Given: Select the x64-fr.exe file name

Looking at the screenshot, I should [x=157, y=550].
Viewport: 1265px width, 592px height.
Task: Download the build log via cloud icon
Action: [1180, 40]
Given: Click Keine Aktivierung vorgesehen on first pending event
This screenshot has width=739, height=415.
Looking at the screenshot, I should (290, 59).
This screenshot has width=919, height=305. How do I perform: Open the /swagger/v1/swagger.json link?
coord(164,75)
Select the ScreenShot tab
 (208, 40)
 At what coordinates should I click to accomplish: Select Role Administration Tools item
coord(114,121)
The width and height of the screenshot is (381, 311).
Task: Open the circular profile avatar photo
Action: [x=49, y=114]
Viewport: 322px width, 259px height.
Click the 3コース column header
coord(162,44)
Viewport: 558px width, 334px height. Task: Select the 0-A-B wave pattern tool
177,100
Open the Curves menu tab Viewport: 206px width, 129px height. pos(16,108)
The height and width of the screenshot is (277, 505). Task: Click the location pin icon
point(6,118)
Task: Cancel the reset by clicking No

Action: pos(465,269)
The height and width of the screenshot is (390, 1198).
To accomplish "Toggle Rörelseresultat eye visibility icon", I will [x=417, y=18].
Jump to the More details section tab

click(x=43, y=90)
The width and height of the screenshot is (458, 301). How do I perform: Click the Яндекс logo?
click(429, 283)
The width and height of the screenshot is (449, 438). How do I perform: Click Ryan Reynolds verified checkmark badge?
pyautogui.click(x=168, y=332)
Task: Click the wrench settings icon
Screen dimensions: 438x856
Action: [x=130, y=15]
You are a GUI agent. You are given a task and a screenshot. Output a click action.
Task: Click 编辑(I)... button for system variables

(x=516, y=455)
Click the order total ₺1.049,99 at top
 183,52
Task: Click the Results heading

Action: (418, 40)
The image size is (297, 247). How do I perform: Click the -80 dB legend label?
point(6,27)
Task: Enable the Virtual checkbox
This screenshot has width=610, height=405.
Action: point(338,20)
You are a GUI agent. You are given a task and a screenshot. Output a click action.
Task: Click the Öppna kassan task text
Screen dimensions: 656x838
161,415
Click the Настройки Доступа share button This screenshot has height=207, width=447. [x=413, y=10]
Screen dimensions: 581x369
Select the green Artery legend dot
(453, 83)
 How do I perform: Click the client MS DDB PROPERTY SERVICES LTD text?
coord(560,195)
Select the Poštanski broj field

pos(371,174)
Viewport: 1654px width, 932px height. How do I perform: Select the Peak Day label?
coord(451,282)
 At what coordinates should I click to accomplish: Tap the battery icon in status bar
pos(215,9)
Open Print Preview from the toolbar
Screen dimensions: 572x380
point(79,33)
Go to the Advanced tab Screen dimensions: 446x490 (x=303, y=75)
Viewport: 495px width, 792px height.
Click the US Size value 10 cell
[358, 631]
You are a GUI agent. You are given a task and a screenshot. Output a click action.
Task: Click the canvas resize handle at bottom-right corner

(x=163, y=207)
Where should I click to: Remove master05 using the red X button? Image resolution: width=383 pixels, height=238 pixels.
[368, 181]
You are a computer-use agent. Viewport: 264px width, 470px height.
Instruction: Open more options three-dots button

------------------------------------------------------------

» **Exercise instructions**
With no word changed, write the entries out once more.

» **Completed exercise**
Given: Select the x64-fr.exe file name

Looking at the screenshot, I should [x=157, y=550].
Viewport: 1265px width, 592px height.
Task: Download the build log via cloud icon
Action: [1180, 40]
Given: Click Keine Aktivierung vorgesehen on first pending event
This screenshot has width=739, height=415.
Looking at the screenshot, I should (290, 59).
This screenshot has width=919, height=305. How do I perform: Open the /swagger/v1/swagger.json link?
coord(164,75)
Select the ScreenShot tab
 (208, 40)
 At what coordinates should I click to accomplish: Select Role Administration Tools item
coord(114,121)
The width and height of the screenshot is (381, 311).
Task: Open the circular profile avatar photo
Action: [x=49, y=114]
Viewport: 322px width, 259px height.
Click the 3コース column header
coord(162,44)
Viewport: 558px width, 334px height. Task: Select the 0-A-B wave pattern tool
177,100
Open the Curves menu tab Viewport: 206px width, 129px height. pos(16,108)
The height and width of the screenshot is (277, 505). Task: Click the location pin icon
point(6,118)
Task: Cancel the reset by clicking No

Action: pos(465,269)
The height and width of the screenshot is (390, 1198).
To accomplish "Toggle Rörelseresultat eye visibility icon", I will [x=417, y=18].
Jump to the More details section tab

click(x=43, y=90)
The width and height of the screenshot is (458, 301). How do I perform: Click the Яндекс logo?
click(429, 283)
The width and height of the screenshot is (449, 438). How do I perform: Click Ryan Reynolds verified checkmark badge?
pyautogui.click(x=168, y=332)
Task: Click the wrench settings icon
Screen dimensions: 438x856
Action: [x=130, y=15]
You are a GUI agent. You are given a task and a screenshot. Output a click action.
Task: Click 编辑(I)... button for system variables

(x=516, y=455)
Click the order total ₺1.049,99 at top
 183,52
Task: Click the Results heading

Action: (418, 40)
The image size is (297, 247). How do I perform: Click the -80 dB legend label?
point(6,27)
Task: Enable the Virtual checkbox
This screenshot has width=610, height=405.
Action: point(338,20)
You are a GUI agent. You are given a task and a screenshot. Output a click action.
Task: Click the Öppna kassan task text
Screen dimensions: 656x838
161,415
Click the Настройки Доступа share button This screenshot has height=207, width=447. [x=413, y=10]
Screen dimensions: 581x369
Select the green Artery legend dot
(453, 83)
 How do I perform: Click the client MS DDB PROPERTY SERVICES LTD text?
coord(560,195)
Select the Poštanski broj field

pos(371,174)
Viewport: 1654px width, 932px height. How do I perform: Select the Peak Day label?
coord(451,282)
 At what coordinates should I click to accomplish: Tap the battery icon in status bar
pos(215,9)
Open Print Preview from the toolbar
Screen dimensions: 572x380
point(79,33)
Go to the Advanced tab Screen dimensions: 446x490 (x=303, y=75)
Viewport: 495px width, 792px height.
Click the US Size value 10 cell
[358, 631]
You are a GUI agent. You are given a task and a screenshot. Output a click action.
Task: Click the canvas resize handle at bottom-right corner

(x=163, y=207)
Where should I click to: Remove master05 using the red X button? Image resolution: width=383 pixels, height=238 pixels.
[368, 181]
You are a computer-use agent. Viewport: 264px width, 470px height.
Instruction: Open more options three-dots button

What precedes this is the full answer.